I felt the anxiety rise as we walked through the airport. Matteo went ahead of us, so he wouldn't be noticed. Schlatt and I were getting started from people, here and there, but nothing serious. We got outside to the car, and I started to walk away.

"Where are you going?" Schlatt asked and I smiled.

"I'll follow you guys?" I put my gloves on, and turned my back, walking away from them.

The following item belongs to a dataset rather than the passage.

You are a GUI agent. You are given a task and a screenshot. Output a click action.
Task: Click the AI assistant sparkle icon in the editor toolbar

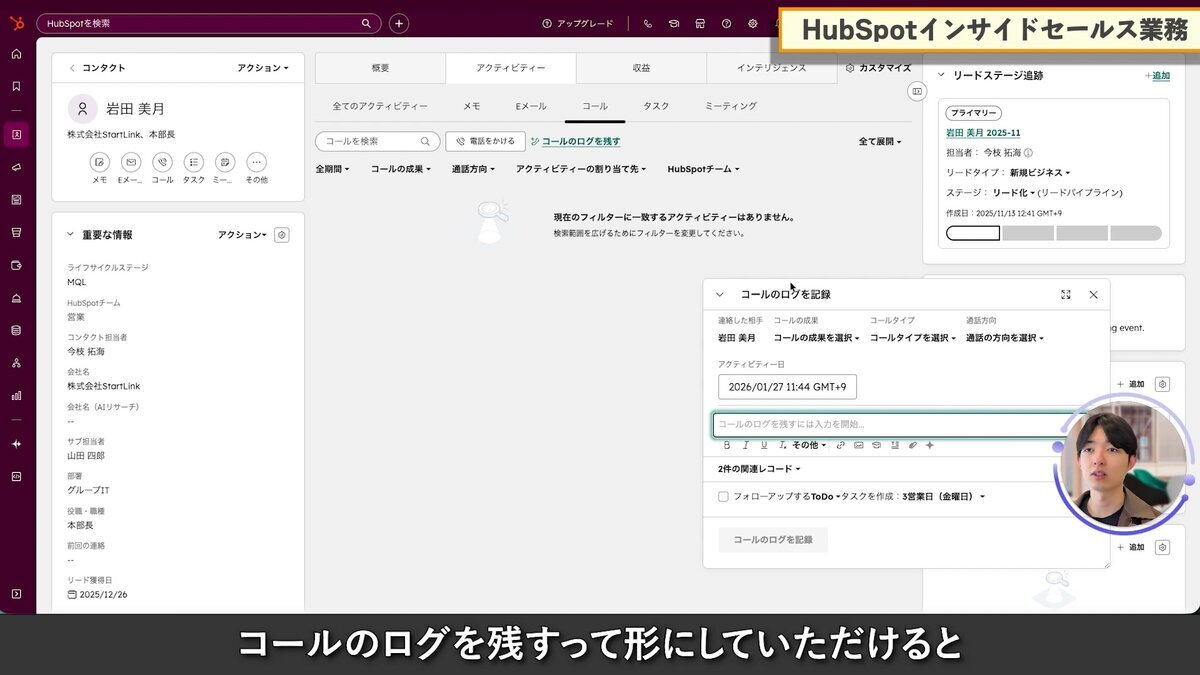point(929,446)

I unstrapped my helmet from my motorcycle, and I got on. I grabbed my keys, starting it, and getting myself settled.

I noticed Matteo pull the car out, and I hummed, putting my music on. Matteo bought a car, but he still has his bike. He realized that with his friends coming around more that he should probably get one.

I hit the kickstand, pulling it up, and I backed out of the parking spot. I drove out of the parking lot, meeting the car at the intersection to turn onto the highway. I felt the wind hit my body as I sped past the car.

They are waiting too long.

I weaved in and out of traffic, smiling to myself as I gained speed. Maybe this is all I needed. Maybe I just needed to be free. This is my freedom, and I shouldn't have run from it. My phone rang causing me to slow down as I slid to the accept button.

"Stop speeding." Matteo said, and I could hear Schlatt laugh.

I looked in my mirrors and saw them slowly gaining on me. I slowed down with a smile and once they pulled up next to me I hung up and waved before speeding past them quicker. I never thought life could be better, i never thought after being doxxed i would be able to pick myself back up, but i've done it twice now.

I pulled into Matteo's apartment parking lot, heading up to his apartment once I was ready. I opened the door slowly, and turned the lights on.
This is going to be my home for the next couple days, again.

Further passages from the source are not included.